In some of the unit tests for the starter notebook implementation, I noticed you're passing a list of actual labels to the apk function, e.g. actual = ["E"] * len(predicted)
If we only pass the label e.g. actual = "E", both functions seem to be identical.
Could you confirm?
Yes I passed same unittests and it worked perfectly. I wonder now if they are passing true labels as a list or not. Maybe that's the issue. Let's wait and see
I am afraid the metric calculation on this competition actually works just fine.
I had a look at the most similar images found on the test set (for a model performing pretty well on train) and to be honest they are far from perfect and the scores on LB make sense (at least for me).

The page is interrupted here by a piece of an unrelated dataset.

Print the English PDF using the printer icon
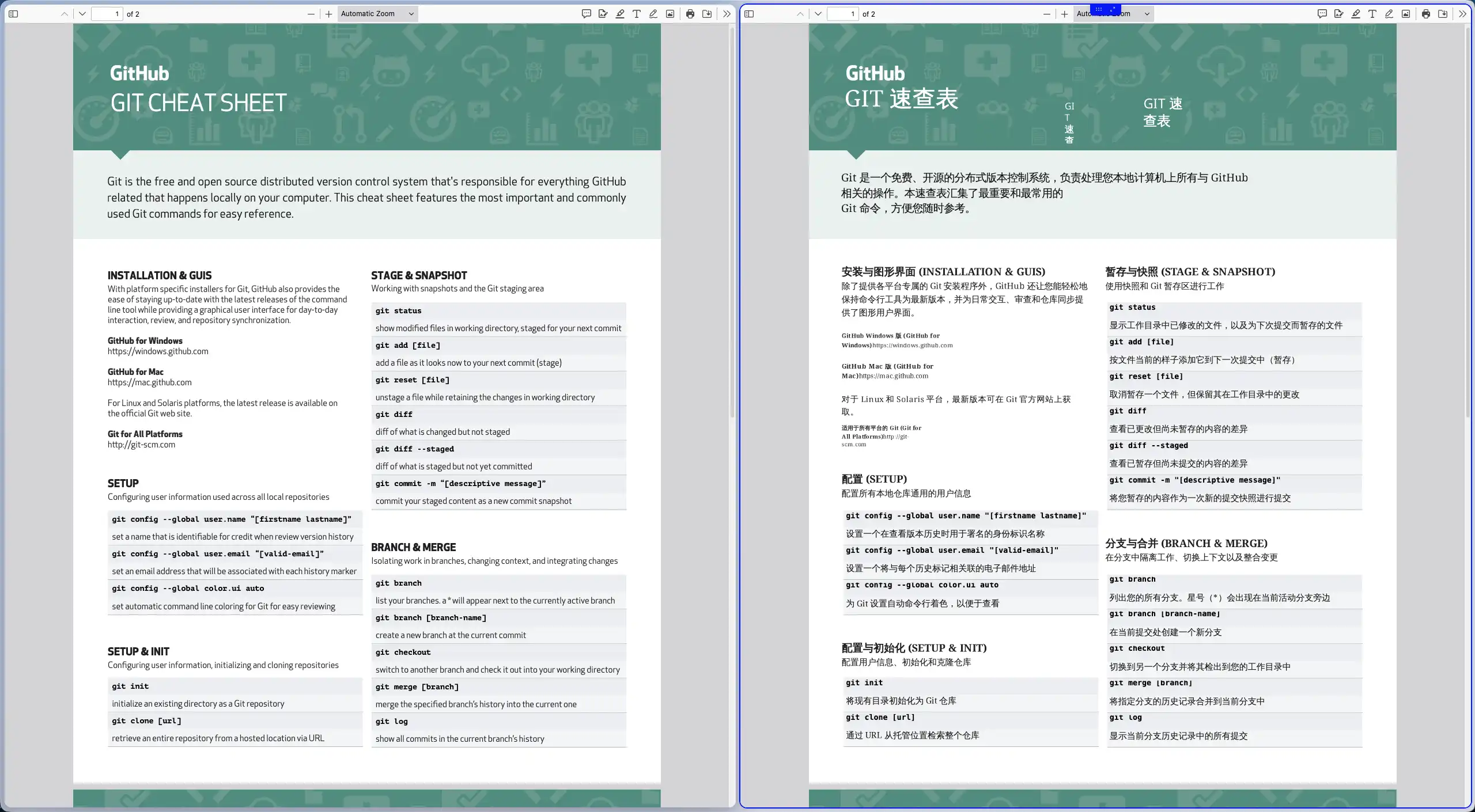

My feeling is that the images in train (+extra) and test differ in time, which makes sense, and models have a hard time generalizing in time.
This sounds like a pretty hard challenge to me.
https://zindi.africa/competitions/turtle-recall-conservation-challenge/discussions/10167
I'm afraid if there is a problem public board is not representative. Top score participants can have a lot of errors in their predictions. I compared top-1 of my models prediction with GT, turtles mostly are the same.
This is the main reason why this task is difficult. It is hardly about the metric and more about the differences between the train and test sets.
I noticed this earlier and already asked those @Zindi and @Deepmind about the key differences between both sets . While they responded that there wasn't any major difference , I have reason to believe that isn't the case.
To validate this, I tested a good model for image location classification on a subset of the train set (val set) and on the test set. The model performed quite well on the val set but very poorly on the test set, just as the case has been in this competition.
While I am not sure what the difference actually is, mabe of time like you suggested, I believe the difficulty in this task due to some sort of disparity between the train and test sets and not neccesarily the metric.
I don't agree with that since I checked a lot of my top-1 predictions very carefully. Same did @Fnoa. The predictions are quite good. But in general it doesn't matter. Organizers and "experts" from Zindi just ignoring all our discussions here. @amyflorida626
I agree with you. And there are only 6 days left for this competition but we haven't heard a logical response from @zindi team yet.
If there's a real issue, this challenge should be extended and I think zindi will agree with that as they are seeking best solutions for their customers and during all this period there were no real competition.